After the first ten games of the 2006–07 season, Carter showed marked improvement, not only starting in each of the games, but leading the team in scoring with a 13.0 points per game. Carter was forced into a leading scoring role based on key early season injuries to Brian Randle and Jamar Smith. On November 28, 2006, he recorded a double-double in a loss to Maryland, scoring 13 points and grabbing 11 rebounds. In the following game, a loss to Arizona, he had another double-double with 24 points and 10 rebounds. He also received the Big Ten Medal of Honor. First awarded in 1914, the Big Ten endowed a Medal of Honor to be given annually to a student in the graduating class of each university that demonstrated proficiency in scholarship and athletics. In 34 games, he averaged 13.7 points, 6.1 rebounds and 2.0 assists per game.

==Professional career==

===2007–08 season===
After going undrafted in the 2007 NBA draft, Carter joined the Dallas Mavericks for the 2007 NBA Summer League. He later signed with Mutlu Akü Selçuk Üniversitesi of Turkey for the 2007–08 season. In 29 games, he averaged 18 points and 8.5 rebounds per game.

===2008–09 season===
In 2008, Carter signed with CB Sevilla for the 2008–09 season. In February 2009, he left Spain and signed with BK Ventspils of Latvia for the rest of the season. He went on to help Ventspils win the 2009 championship in a 7-game series where he had 15 points, 15 rebounds and 4 blocks in game 7.

===2009–10 season===
In July 2009, Carter joined the New York Knicks for the 2009 NBA Summer League. On September 11, 2009, he signed with the Knicks. However, he was later waived by the Knicks on October 7, 2009.
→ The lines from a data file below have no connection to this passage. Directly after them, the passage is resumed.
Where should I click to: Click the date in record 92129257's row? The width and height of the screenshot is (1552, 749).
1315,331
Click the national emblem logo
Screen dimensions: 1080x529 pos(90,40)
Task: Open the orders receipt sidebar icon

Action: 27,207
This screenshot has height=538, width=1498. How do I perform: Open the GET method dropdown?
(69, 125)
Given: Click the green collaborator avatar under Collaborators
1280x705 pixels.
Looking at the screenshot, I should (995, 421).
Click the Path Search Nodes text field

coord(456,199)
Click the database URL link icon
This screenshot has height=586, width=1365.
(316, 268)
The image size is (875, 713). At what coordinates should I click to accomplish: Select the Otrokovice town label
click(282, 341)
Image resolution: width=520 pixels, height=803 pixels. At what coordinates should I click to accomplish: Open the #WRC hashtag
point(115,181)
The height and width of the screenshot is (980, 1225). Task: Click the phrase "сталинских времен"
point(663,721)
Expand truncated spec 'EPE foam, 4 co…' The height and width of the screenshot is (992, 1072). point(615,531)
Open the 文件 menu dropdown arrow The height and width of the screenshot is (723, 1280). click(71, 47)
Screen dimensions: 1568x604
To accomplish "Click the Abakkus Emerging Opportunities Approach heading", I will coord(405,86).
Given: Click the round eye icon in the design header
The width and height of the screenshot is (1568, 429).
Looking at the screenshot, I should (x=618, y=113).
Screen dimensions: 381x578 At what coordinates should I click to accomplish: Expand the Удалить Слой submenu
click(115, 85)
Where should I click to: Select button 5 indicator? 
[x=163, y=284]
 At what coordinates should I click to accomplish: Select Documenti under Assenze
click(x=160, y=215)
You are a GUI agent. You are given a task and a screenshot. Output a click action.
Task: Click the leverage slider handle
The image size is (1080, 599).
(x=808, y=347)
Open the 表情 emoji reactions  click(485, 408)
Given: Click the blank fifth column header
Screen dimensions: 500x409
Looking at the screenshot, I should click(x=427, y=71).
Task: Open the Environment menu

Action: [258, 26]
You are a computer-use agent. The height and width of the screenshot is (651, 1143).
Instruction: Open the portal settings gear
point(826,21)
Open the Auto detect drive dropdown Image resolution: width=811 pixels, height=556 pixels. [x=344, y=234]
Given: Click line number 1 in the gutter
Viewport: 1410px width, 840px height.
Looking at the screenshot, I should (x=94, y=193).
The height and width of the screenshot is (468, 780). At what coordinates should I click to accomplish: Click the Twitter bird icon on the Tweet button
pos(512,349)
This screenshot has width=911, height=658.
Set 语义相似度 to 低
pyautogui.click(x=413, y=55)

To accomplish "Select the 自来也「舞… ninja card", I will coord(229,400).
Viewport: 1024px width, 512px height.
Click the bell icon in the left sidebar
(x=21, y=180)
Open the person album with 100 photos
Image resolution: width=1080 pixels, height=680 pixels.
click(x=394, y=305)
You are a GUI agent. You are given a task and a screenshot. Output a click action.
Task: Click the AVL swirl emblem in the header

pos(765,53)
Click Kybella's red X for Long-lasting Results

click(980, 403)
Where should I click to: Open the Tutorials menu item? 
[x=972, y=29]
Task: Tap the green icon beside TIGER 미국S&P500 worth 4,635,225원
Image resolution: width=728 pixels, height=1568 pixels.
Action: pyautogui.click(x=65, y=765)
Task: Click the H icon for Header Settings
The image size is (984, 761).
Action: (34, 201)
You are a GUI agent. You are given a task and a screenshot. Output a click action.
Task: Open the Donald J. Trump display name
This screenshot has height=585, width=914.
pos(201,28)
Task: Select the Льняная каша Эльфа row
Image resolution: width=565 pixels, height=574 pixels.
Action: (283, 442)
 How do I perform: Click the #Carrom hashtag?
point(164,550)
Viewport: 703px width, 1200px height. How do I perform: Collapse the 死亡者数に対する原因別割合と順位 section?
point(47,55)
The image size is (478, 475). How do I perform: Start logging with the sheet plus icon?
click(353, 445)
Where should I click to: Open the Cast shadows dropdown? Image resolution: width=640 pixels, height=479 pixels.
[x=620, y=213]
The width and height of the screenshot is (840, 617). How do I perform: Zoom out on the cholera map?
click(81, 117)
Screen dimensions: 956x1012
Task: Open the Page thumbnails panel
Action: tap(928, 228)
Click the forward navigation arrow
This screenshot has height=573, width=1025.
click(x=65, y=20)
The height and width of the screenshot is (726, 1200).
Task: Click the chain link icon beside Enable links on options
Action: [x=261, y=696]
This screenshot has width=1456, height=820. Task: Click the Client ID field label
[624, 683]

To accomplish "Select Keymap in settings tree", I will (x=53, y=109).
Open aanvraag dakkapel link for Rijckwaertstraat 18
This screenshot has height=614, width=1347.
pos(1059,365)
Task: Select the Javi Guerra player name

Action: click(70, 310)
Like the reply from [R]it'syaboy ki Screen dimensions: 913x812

On November 13, 2009, he signed with Ilisiakos B.C. of Greece for the rest of the 2009–10 season. He went on to compete in the 2010 Greek All-Star game.

===2010–11 season===
On August 24, 2010, Carter signed with Hapoel Gilboa Galil of Israel for the 2010–11 season.

===2011–12 season===
On July 16, 2011, Carter signed with Dexia Mons-Hainaut of Belgium for the 2011–12 season. On March 1, 2012, he left Dexia. The next day, he signed with Elitzur Netanya of Israel for the rest of the season.

===2012–13 season===
On October 3, 2012, Carter signed with Antalya BSB for the rest of the 2012–13 season. In February 2013, he left Antalya.

In March 2013, he joined Trotamundos de Carabobo of Venezuela for the 2013 LPB season. In April 2013, he left after 10 games. In June 2013, he signed with San Carlos of the Dominican Republic for the 2013 District National season.

===2013–14 season===
On October 4, 2013, Carter signed with Ironi Nes Ziona B.C. for the 2013–14 season. In November 2013, he left Ironi after 7 games.

In March 2014, he signed with the Otago Nuggets for the 2014 New Zealand NBL season.

===2014–15 season===
On July 28, 2014, Carter signed with Aix Maurienne Savoie Basket of France for the 2014–15 season. In January 2015, he left Maurienne and signed with Chorale Roanne Basket for the rest of the season. However, he sustained a season-ending shoulder injury in a February 17 game, making him the team's third import of the season to go down with an injury. In a total of 19 Pro B games played in 2014–15, Carter averaged 12.5 points and 5.7 rebounds per game.

==Personal==
Carter is the son of Cedric and Kamela Carter. His brother, Josh, played college basketball at Texas A&M, while his other brother, Kevin, played college basketball at Collin County Community College.